Inspiré par la lecture du JDR Rétrofutur
Il était ivre mort, comme chaque soir depuis un an. Il était là, les yeux dans le vague, en train de contempler son verre vide depuis un moment, un trop long moment ; il semblait ne rien regarder, et tout regarder à la fois. Il ne voyait personne dans le bar, il ne s’était même pas tourné une seule fois dans la soirée quand quelqu'un entrait dans la salle sombre et enfumée, mais il savait qui se trouvaient là, des hommes comme lui, perdus dans leur pensées, un mafiosi là bas pense à la pute qu’il va se faire, avec l’argent qu’il vient de gagner sur la pauvre cloche à sa table, qui pensai réellement gagner des crédits dans sa virée de dévergondage. Là bas, deux ouvriers parlaient à voix basses des dernières contraintes gouvernementales, de cette Agent qui avait été abattu par des camarades du syndicat, l’un des deux disait qu’il leur fallait prendre exemple, l’autre, plus âgé, savait que la lutte ne donnait plus rien de bien depuis de nombreuses années, et se contentait de répondre évasivement en regardant sa montre, tout en finissant son verre.
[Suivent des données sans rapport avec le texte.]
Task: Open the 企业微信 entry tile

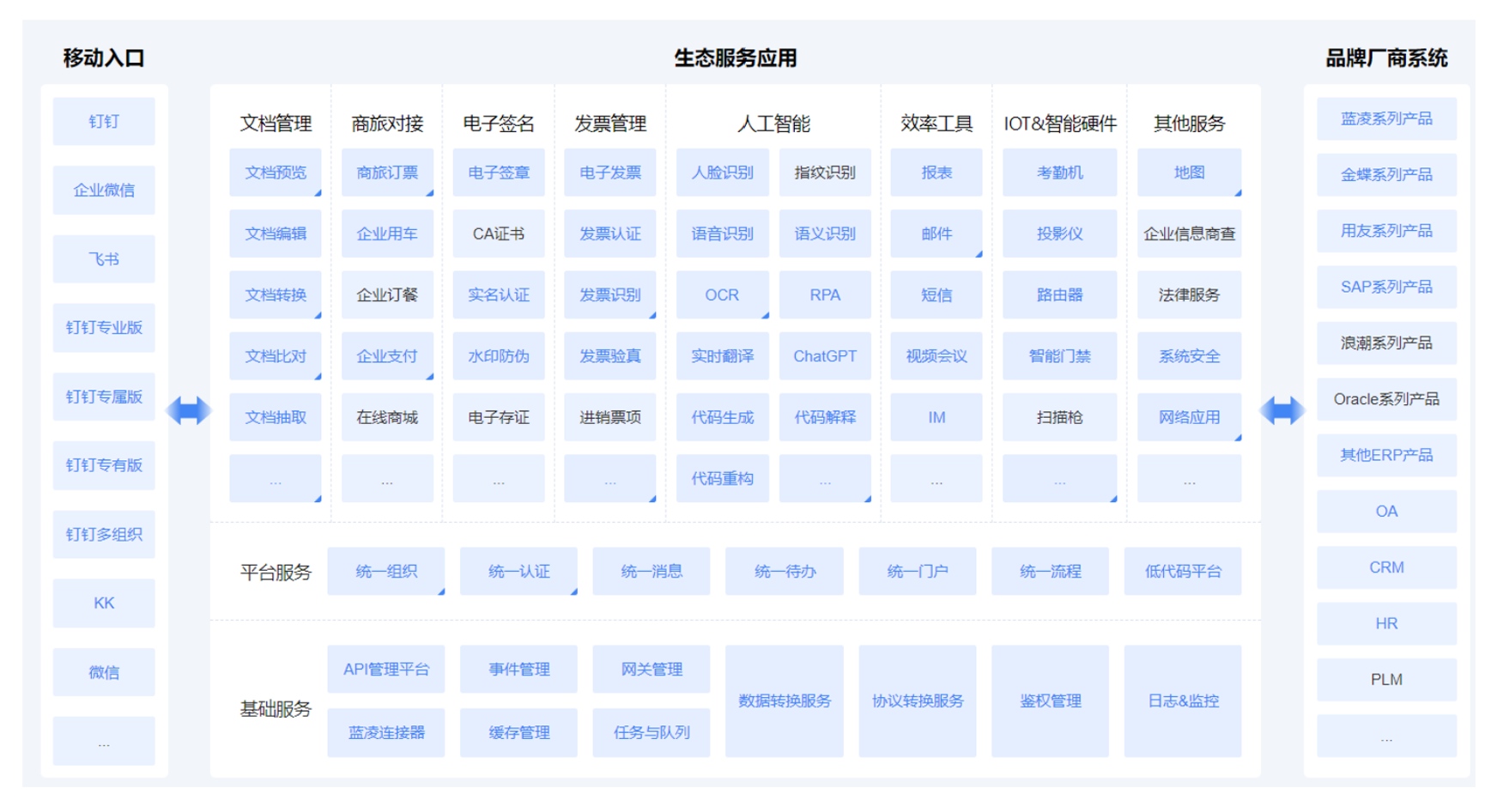Action: click(104, 191)
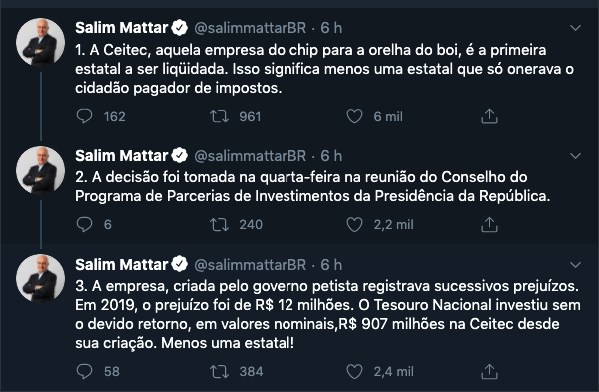This screenshot has width=599, height=392.
Task: Retweet the first tweet with 961 retweets
Action: click(219, 116)
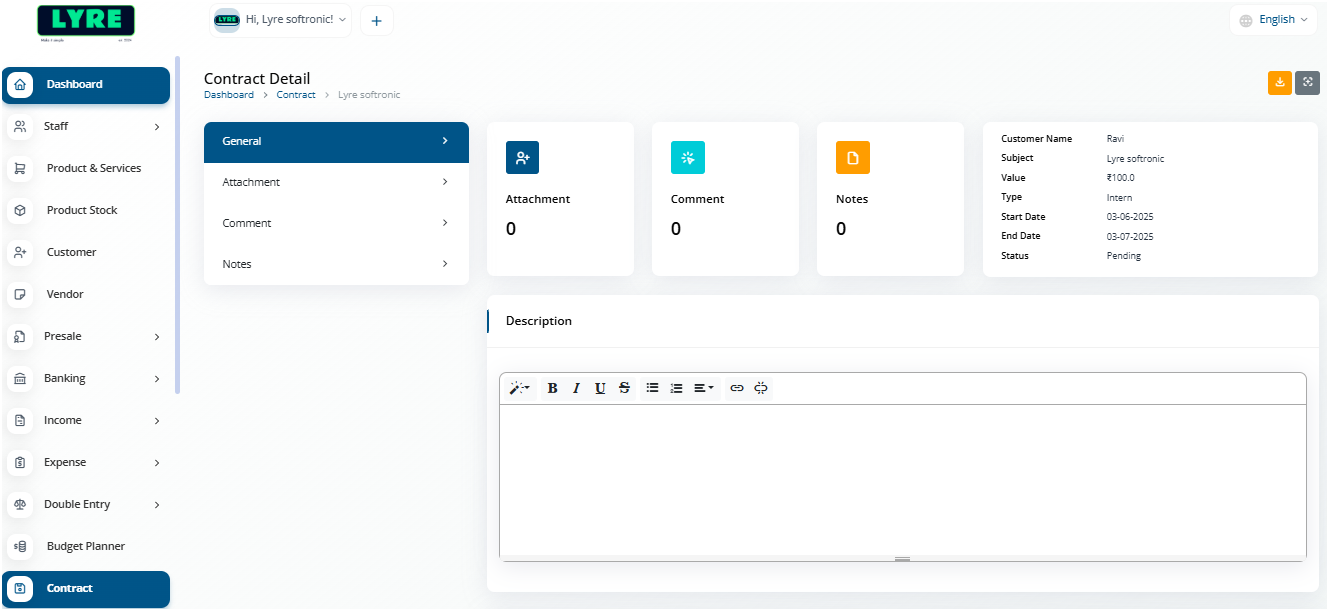Click inside the Description text area

click(902, 478)
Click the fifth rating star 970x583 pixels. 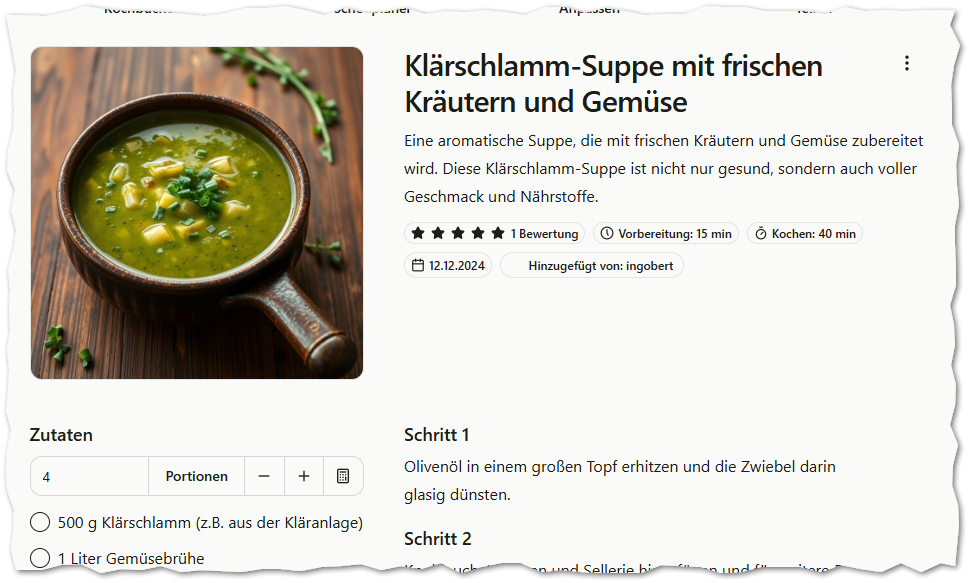tap(498, 233)
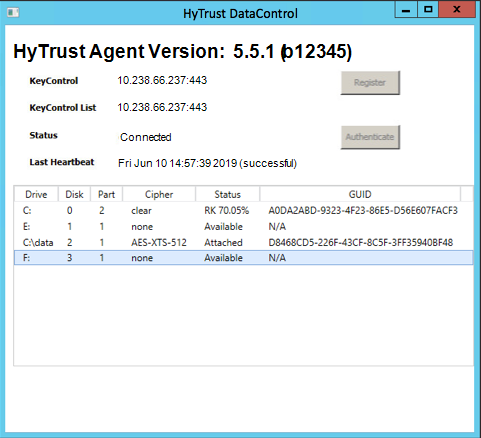Image resolution: width=481 pixels, height=438 pixels.
Task: Sort list by Disk column header
Action: click(x=74, y=194)
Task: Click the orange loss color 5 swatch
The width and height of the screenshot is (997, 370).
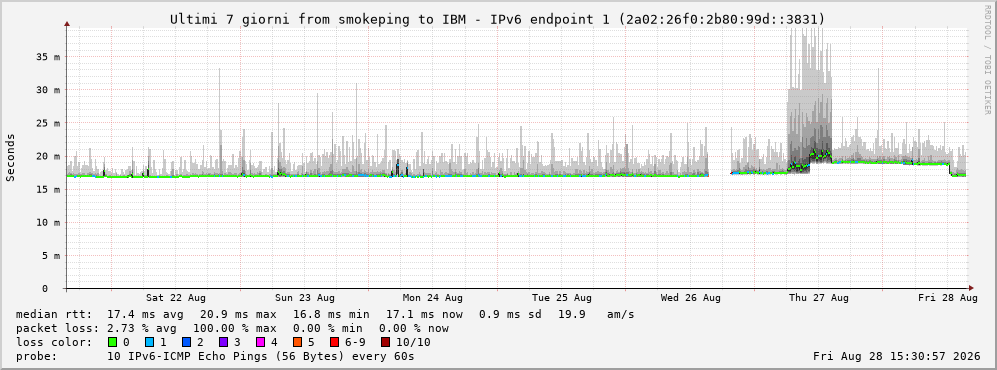Action: (x=297, y=342)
Il recommanda une bouteille, le temps que le jeune serveur reviennent, il avait allumé une cigarette ; il savait qu’elle n’allait pas arranger sa gueule de bois, mais il s’en fichait. Le serveur arriva, il paya la consommation avec ses derniers crédits, écrasa sa cigarette a moitié fumée dans le cendrier, à moins qu’il ne le fit directement sur la table en bois noire, marquée par des dizaines d’années de beuveries, de coups de couteaux et de cigarettes écrasées sur elle. Il enfila son verre cul sec, et recommença, sa bouche était de plus en plus pâteuse, mais il s’en fichait. Tout en continuant sa bouteille, il fixa deux objets qu’il avait posé sur sa table au début de la soirée, une vieille photo jaunie et recollée par endroit, et un livre, de la taille d’un roman de poche, un vrai livre papier, comme on en faisait plus en Europole depuis des années et des années. Il était ivre, et il repensait à sa tragédie, la sienne, pas une de celle qu’on pouvait voir chaque jour à l’holo télé, non la sienne, celle qui lui appartenait depuis des années. Une année, cinquante deux semaines, trois cent soixante cinq jours. Sa tragédie, l’émanation cruelle et réelle de son propre malheur, ce qui en faisait encore un homme ? Peut être.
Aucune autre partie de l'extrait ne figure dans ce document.